**Task details:** All of the lines below should be output exactly as shown.

**Information given:**
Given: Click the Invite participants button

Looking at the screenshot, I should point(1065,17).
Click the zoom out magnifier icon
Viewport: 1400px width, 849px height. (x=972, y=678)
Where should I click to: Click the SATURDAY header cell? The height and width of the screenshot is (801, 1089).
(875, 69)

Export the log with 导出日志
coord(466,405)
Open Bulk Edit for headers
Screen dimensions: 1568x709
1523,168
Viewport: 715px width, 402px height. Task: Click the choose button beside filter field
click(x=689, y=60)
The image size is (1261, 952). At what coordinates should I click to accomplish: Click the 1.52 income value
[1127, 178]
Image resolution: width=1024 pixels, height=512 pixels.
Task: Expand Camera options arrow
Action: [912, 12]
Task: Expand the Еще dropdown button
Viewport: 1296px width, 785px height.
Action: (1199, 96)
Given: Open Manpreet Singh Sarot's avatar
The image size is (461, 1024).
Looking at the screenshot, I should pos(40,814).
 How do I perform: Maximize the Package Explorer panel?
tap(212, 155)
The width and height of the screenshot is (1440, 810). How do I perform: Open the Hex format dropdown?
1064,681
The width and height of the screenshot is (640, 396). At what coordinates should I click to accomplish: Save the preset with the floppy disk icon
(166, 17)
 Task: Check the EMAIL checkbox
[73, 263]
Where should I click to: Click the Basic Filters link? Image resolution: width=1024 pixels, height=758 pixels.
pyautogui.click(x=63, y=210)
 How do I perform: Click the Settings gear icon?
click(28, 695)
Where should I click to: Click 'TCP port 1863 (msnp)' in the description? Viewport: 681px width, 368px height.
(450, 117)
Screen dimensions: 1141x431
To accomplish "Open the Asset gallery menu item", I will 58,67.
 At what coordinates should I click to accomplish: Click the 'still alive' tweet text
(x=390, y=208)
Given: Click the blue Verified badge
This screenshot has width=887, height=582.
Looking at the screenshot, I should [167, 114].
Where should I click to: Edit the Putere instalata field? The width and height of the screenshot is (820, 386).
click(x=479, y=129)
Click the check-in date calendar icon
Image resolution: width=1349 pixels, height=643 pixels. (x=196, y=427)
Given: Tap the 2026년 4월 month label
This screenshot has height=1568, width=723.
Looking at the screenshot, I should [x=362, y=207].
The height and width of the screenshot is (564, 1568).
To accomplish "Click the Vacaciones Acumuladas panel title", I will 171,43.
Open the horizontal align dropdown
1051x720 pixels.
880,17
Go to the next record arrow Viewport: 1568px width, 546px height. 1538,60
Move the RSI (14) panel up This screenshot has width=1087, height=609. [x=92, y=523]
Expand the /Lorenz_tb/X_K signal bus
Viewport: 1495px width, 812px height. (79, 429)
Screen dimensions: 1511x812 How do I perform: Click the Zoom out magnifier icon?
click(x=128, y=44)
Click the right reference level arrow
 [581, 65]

**Result of the task:**
Given: Click the Invite participants button

Looking at the screenshot, I should point(1065,17).
Click the zoom out magnifier icon
Viewport: 1400px width, 849px height. (x=972, y=678)
Where should I click to: Click the SATURDAY header cell? The height and width of the screenshot is (801, 1089).
(875, 69)

Export the log with 导出日志
coord(466,405)
Open Bulk Edit for headers
Screen dimensions: 1568x709
1523,168
Viewport: 715px width, 402px height. Task: Click the choose button beside filter field
click(x=689, y=60)
The image size is (1261, 952). At what coordinates should I click to accomplish: Click the 1.52 income value
[1127, 178]
Image resolution: width=1024 pixels, height=512 pixels.
Task: Expand Camera options arrow
Action: [912, 12]
Task: Expand the Еще dropdown button
Viewport: 1296px width, 785px height.
Action: (1199, 96)
Given: Open Manpreet Singh Sarot's avatar
The image size is (461, 1024).
Looking at the screenshot, I should pos(40,814).
 How do I perform: Maximize the Package Explorer panel?
tap(212, 155)
The width and height of the screenshot is (1440, 810). How do I perform: Open the Hex format dropdown?
1064,681
The width and height of the screenshot is (640, 396). At what coordinates should I click to accomplish: Save the preset with the floppy disk icon
(166, 17)
 Task: Check the EMAIL checkbox
[73, 263]
Where should I click to: Click the Basic Filters link? Image resolution: width=1024 pixels, height=758 pixels.
pyautogui.click(x=63, y=210)
 How do I perform: Click the Settings gear icon?
click(28, 695)
Where should I click to: Click 'TCP port 1863 (msnp)' in the description? Viewport: 681px width, 368px height.
(450, 117)
Screen dimensions: 1141x431
To accomplish "Open the Asset gallery menu item", I will 58,67.
 At what coordinates should I click to accomplish: Click the 'still alive' tweet text
(x=390, y=208)
Given: Click the blue Verified badge
This screenshot has width=887, height=582.
Looking at the screenshot, I should [167, 114].
Where should I click to: Edit the Putere instalata field? The width and height of the screenshot is (820, 386).
click(x=479, y=129)
Click the check-in date calendar icon
Image resolution: width=1349 pixels, height=643 pixels. (x=196, y=427)
Given: Tap the 2026년 4월 month label
This screenshot has height=1568, width=723.
Looking at the screenshot, I should [x=362, y=207].
The height and width of the screenshot is (564, 1568).
To accomplish "Click the Vacaciones Acumuladas panel title", I will 171,43.
Open the horizontal align dropdown
1051x720 pixels.
880,17
Go to the next record arrow Viewport: 1568px width, 546px height. 1538,60
Move the RSI (14) panel up This screenshot has width=1087, height=609. [x=92, y=523]
Expand the /Lorenz_tb/X_K signal bus
Viewport: 1495px width, 812px height. (79, 429)
Screen dimensions: 1511x812 How do I perform: Click the Zoom out magnifier icon?
click(x=128, y=44)
Click the right reference level arrow
 [581, 65]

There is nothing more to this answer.